What the exercise asks —
Repeat the entries that appear below, exactly and in full.

Supplied entries —
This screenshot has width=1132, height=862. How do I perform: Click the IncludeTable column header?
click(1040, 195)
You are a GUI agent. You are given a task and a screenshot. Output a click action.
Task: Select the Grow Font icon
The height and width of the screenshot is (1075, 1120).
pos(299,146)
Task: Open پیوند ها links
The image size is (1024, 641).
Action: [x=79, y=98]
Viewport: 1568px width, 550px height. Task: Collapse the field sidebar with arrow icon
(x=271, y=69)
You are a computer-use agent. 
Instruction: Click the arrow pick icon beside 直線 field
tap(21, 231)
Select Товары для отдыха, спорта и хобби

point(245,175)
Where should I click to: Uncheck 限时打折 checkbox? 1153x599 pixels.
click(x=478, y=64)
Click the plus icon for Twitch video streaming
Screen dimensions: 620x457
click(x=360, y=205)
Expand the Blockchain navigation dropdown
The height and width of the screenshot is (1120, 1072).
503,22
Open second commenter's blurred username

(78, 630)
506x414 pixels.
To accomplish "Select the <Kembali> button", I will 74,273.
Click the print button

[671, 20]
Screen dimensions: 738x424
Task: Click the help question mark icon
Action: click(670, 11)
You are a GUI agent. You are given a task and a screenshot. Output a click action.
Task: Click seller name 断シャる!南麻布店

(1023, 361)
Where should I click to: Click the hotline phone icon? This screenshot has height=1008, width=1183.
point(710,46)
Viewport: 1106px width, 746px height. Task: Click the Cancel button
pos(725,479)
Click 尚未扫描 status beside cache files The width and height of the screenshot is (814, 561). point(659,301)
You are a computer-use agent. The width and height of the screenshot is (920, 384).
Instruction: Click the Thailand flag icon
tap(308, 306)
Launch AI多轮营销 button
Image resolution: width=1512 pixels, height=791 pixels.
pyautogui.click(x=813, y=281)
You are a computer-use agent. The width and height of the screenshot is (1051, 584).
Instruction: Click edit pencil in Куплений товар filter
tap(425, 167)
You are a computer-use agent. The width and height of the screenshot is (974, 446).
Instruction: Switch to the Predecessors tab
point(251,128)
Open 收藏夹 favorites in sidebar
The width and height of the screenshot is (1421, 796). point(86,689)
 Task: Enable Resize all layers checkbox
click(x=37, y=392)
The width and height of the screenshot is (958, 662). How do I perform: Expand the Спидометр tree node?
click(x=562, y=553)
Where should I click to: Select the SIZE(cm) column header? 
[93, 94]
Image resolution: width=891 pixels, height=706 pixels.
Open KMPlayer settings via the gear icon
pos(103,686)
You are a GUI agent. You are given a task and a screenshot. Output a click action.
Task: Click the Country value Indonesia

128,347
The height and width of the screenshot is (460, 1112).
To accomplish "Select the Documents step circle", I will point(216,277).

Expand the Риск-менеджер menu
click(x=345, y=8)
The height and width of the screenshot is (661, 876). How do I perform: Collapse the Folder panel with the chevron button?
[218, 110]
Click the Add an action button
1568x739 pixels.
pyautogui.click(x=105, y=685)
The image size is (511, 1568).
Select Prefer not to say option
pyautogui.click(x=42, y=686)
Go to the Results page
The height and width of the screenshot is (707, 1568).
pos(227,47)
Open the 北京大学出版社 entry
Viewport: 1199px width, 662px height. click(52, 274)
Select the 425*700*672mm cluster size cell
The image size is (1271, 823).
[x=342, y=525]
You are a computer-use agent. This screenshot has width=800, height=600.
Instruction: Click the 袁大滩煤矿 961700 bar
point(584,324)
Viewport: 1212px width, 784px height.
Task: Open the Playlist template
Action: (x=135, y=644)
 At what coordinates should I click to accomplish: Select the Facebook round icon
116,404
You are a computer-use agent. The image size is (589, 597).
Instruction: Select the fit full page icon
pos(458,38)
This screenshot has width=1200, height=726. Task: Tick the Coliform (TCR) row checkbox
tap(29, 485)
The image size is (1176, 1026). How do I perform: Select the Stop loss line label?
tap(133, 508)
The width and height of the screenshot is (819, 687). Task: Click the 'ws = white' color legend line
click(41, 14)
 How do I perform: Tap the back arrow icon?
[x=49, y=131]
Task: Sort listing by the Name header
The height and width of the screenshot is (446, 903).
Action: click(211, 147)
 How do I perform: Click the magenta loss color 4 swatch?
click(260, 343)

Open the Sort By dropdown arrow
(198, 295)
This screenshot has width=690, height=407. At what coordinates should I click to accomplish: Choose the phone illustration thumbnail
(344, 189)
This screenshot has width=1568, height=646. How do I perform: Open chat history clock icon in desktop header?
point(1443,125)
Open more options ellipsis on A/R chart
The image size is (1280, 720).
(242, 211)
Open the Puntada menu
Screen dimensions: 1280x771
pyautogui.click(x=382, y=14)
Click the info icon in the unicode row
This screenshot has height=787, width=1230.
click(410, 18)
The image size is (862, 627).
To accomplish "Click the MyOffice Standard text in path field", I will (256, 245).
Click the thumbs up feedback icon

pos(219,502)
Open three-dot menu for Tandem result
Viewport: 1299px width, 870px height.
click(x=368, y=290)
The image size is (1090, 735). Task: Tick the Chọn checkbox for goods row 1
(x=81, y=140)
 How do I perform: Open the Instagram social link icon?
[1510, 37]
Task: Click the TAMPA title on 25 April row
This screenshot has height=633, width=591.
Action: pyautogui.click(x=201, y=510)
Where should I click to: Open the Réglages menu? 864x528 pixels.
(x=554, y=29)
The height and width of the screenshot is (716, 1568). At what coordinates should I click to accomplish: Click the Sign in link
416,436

Your response —
This screenshot has width=1132, height=862. How do I perform: Click the IncludeTable column header?
click(1040, 195)
You are a GUI agent. You are given a task and a screenshot. Output a click action.
Task: Select the Grow Font icon
The height and width of the screenshot is (1075, 1120).
pos(299,146)
Task: Open پیوند ها links
The image size is (1024, 641).
Action: [x=79, y=98]
Viewport: 1568px width, 550px height. Task: Collapse the field sidebar with arrow icon
(x=271, y=69)
You are a computer-use agent. 
Instruction: Click the arrow pick icon beside 直線 field
tap(21, 231)
Select Товары для отдыха, спорта и хобби

point(245,175)
Where should I click to: Uncheck 限时打折 checkbox? 1153x599 pixels.
click(x=478, y=64)
Click the plus icon for Twitch video streaming
Screen dimensions: 620x457
click(x=360, y=205)
Expand the Blockchain navigation dropdown
The height and width of the screenshot is (1120, 1072).
503,22
Open second commenter's blurred username

(78, 630)
506x414 pixels.
To accomplish "Select the <Kembali> button", I will 74,273.
Click the print button

[671, 20]
Screen dimensions: 738x424
Task: Click the help question mark icon
Action: click(670, 11)
You are a GUI agent. You are given a task and a screenshot. Output a click action.
Task: Click seller name 断シャる!南麻布店

(1023, 361)
Where should I click to: Click the hotline phone icon? This screenshot has height=1008, width=1183.
point(710,46)
Viewport: 1106px width, 746px height. Task: Click the Cancel button
pos(725,479)
Click 尚未扫描 status beside cache files The width and height of the screenshot is (814, 561). point(659,301)
You are a computer-use agent. The width and height of the screenshot is (920, 384).
Instruction: Click the Thailand flag icon
tap(308, 306)
Launch AI多轮营销 button
Image resolution: width=1512 pixels, height=791 pixels.
pyautogui.click(x=813, y=281)
You are a computer-use agent. The width and height of the screenshot is (1051, 584).
Instruction: Click edit pencil in Куплений товар filter
tap(425, 167)
You are a computer-use agent. The width and height of the screenshot is (974, 446).
Instruction: Switch to the Predecessors tab
point(251,128)
Open 收藏夹 favorites in sidebar
The width and height of the screenshot is (1421, 796). point(86,689)
 Task: Enable Resize all layers checkbox
click(x=37, y=392)
The width and height of the screenshot is (958, 662). How do I perform: Expand the Спидометр tree node?
click(x=562, y=553)
Where should I click to: Select the SIZE(cm) column header? 
[93, 94]
Image resolution: width=891 pixels, height=706 pixels.
Open KMPlayer settings via the gear icon
pos(103,686)
You are a GUI agent. You are given a task and a screenshot. Output a click action.
Task: Click the Country value Indonesia

128,347
The height and width of the screenshot is (460, 1112).
To accomplish "Select the Documents step circle", I will point(216,277).

Expand the Риск-менеджер menu
click(x=345, y=8)
The height and width of the screenshot is (661, 876). How do I perform: Collapse the Folder panel with the chevron button?
[218, 110]
Click the Add an action button
1568x739 pixels.
pyautogui.click(x=105, y=685)
The image size is (511, 1568).
Select Prefer not to say option
pyautogui.click(x=42, y=686)
Go to the Results page
The height and width of the screenshot is (707, 1568).
pos(227,47)
Open the 北京大学出版社 entry
Viewport: 1199px width, 662px height. click(52, 274)
Select the 425*700*672mm cluster size cell
The image size is (1271, 823).
[x=342, y=525]
You are a computer-use agent. This screenshot has width=800, height=600.
Instruction: Click the 袁大滩煤矿 961700 bar
point(584,324)
Viewport: 1212px width, 784px height.
Task: Open the Playlist template
Action: (x=135, y=644)
 At what coordinates should I click to accomplish: Select the Facebook round icon
116,404
You are a computer-use agent. The image size is (589, 597).
Instruction: Select the fit full page icon
pos(458,38)
This screenshot has width=1200, height=726. Task: Tick the Coliform (TCR) row checkbox
tap(29, 485)
The image size is (1176, 1026). How do I perform: Select the Stop loss line label?
tap(133, 508)
The width and height of the screenshot is (819, 687). Task: Click the 'ws = white' color legend line
click(41, 14)
 How do I perform: Tap the back arrow icon?
[x=49, y=131]
Task: Sort listing by the Name header
The height and width of the screenshot is (446, 903).
Action: click(211, 147)
 How do I perform: Click the magenta loss color 4 swatch?
click(260, 343)

Open the Sort By dropdown arrow
(198, 295)
This screenshot has width=690, height=407. At what coordinates should I click to accomplish: Choose the phone illustration thumbnail
(344, 189)
This screenshot has width=1568, height=646. How do I perform: Open chat history clock icon in desktop header?
point(1443,125)
Open more options ellipsis on A/R chart
The image size is (1280, 720).
(242, 211)
Open the Puntada menu
Screen dimensions: 1280x771
pyautogui.click(x=382, y=14)
Click the info icon in the unicode row
This screenshot has height=787, width=1230.
click(410, 18)
The image size is (862, 627).
To accomplish "Click the MyOffice Standard text in path field", I will (256, 245).
Click the thumbs up feedback icon

pos(219,502)
Open three-dot menu for Tandem result
Viewport: 1299px width, 870px height.
click(x=368, y=290)
The image size is (1090, 735). Task: Tick the Chọn checkbox for goods row 1
(x=81, y=140)
 How do I perform: Open the Instagram social link icon?
[1510, 37]
Task: Click the TAMPA title on 25 April row
This screenshot has height=633, width=591.
Action: pyautogui.click(x=201, y=510)
Where should I click to: Open the Réglages menu? 864x528 pixels.
(x=554, y=29)
The height and width of the screenshot is (716, 1568). At what coordinates should I click to accomplish: Click the Sign in link
416,436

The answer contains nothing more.